Thomas Tuchel already knows Real Madrid plan works as Chelsea look to emulate Man City success


Saturday afternoon was a difficult one for Chelsea and Thomas Tuchel. Pre-game, the supporters’ protest outside of Stamford Bridge was the main headline, but focus quickly turned to the pitch as the Blues took on Brentford. Early in the match, it was easy to see there had been a two-week international break.

Chelsea were rusty, to say the very least. The first-half was rather non-eventful and the two teams went into the break with the game goalless. Chelsea came out in the second-half on top and found the back of the net through Antonio Rudiger and it looked as if it would be a fairly routine afternoon for the Blues, but that couldn’t have been further from the truth.

The Bees scored three goals in quick succession and added one late on to produce one of the shocks of the Premier League season. Tuchel was clearly frustrated after the game and it was easy to see why. With everything going on behind the scenes at Stamford Bridge, the on-field matters will have been the only thing keeping most supporters content, but Saturday afternoon will have just contributed more to the sour feeling.

However, Chelsea and Tuchel need to put that game behind them as soon as possible. Wednesday evening represents one of the biggest matches of the season so far with Real Madrid coming to the capital for the first-leg of the UEFA Champions League quarter-final. Los Blancos are currently top of La Liga and are playing some impressive football under former Chelsea boss Carlo Ancelotti.

ThisThis, of course, is a repeat of last season’s semi-final where the Blues came out 3-1 victors over the two legs . This, though, looks as if it will be a different challenge for Tuchel. Real have shown this season their improvement under Ancelotti and are beginning to look like the European force we’ve all grown up watching.

There could be scope for Tuchel to go back and watch last season’s encounter, though, especially the second-leg at Stamford Bridge where the German’s game-plan was executed to perfection. The Spaniards came to London and absolutely dominated possession - having the ball for 68% of the match, but Chelsea used it to their advantage.

N’Golo Kante was at his sensational best on that evening in May. The Frenchman was pushed high up the pitch by Tuchel to try and take advantage of any lazy play from the visitors.

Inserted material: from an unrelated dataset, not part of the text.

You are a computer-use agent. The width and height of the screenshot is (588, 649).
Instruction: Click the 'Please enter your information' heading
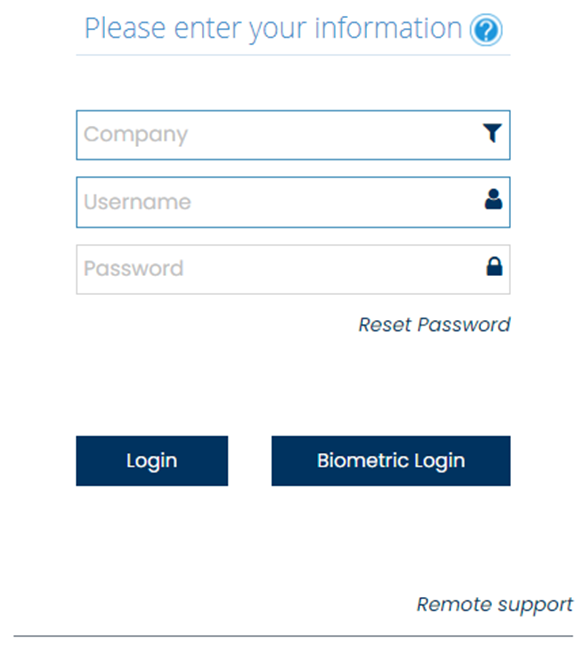pos(273,29)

Real Madrid played Casemiro, Luka Modric and Toni Kroos in a midfield three, the same trio that dominated when Los Blancos beat Liverpool in the round before, but with Kante at his best, they were unable to have anywhere near that impact at the Bridge. It looks likely Ancelotti will run with the same midfield against Chelsea on Wednesday, but surely the Italian coach will have learned from Zinedine Zidane’s mistakes last term.

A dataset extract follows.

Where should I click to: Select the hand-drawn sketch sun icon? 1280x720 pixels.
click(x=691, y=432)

"The first-half was difficult because they had a lot of ball possession, they made us suffer," Tuchel said after last season’s second-leg win in London. “But we were dangerous with counter- attacks and never lost the hunger, the desire to defend in the first-half. In the second-half, the defensive structure was even better. We could've scored so much earlier, so much more to be safe, but no time for criticism, it's a fantastic achievement."

It’s a game-plan that has been used in football so much more over the past 10 years or so, with counter-attacking once again proving integral to success in football. With Pep Guardiola’s dominance of English football since taking over at Manchester City, some teams had no choice but to sit back, let City have the ball, and try and hit them on the break - as we saw in last season’s Champions League final.

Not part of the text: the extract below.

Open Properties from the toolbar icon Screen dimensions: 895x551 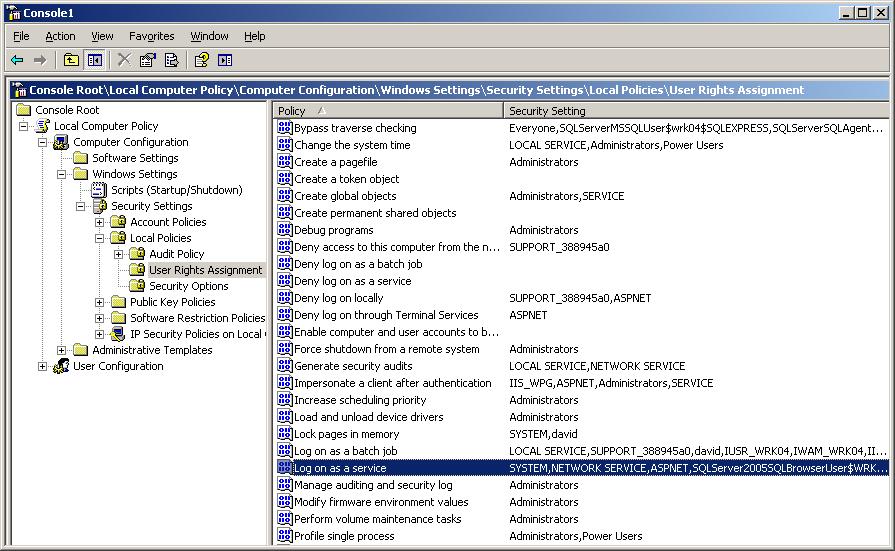point(148,61)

Man City had 61% of the ball during last May’s final, with Chelsea more than happy to absorb the pressure and try to hit Guardiola’s men on the counter. If you play these teams at their own games, nine times out of 10, they will dismantle the opposition.

"I know the opponents, I know their games against Porto, Real Madrid, Atletico Madrid," Guardiola said after last season’s Champions League final. “The way we played today, the way we [dominated] in the second-half, while they only needed one counter-attack.

"One counter-attack with [Mason Mount] and [Kai] Havertz, a strong long ball to Havertz, and winning the second balls. They are a really good team but we competed perfectly against them."

Guardiola claimed City couldn’t have done anymore on the night, saying his team were "perfect". Chelsea, though, didn’t need to play perfectly with this game-plan and that’s something Tuchel will keep in mind ahead of this week’s clash with Madrid.

That’s not to say Chelsea cannot play possession football because we’ve seen during Tuchel’s tenure that it is effective. On Wednesday, though, Real Madrid will come to Stamford Bridge with intentions of tiring Chelsea out when they have the ball, but Tuchel has already proven that this may be the best way of lining up against the La Liga leaders.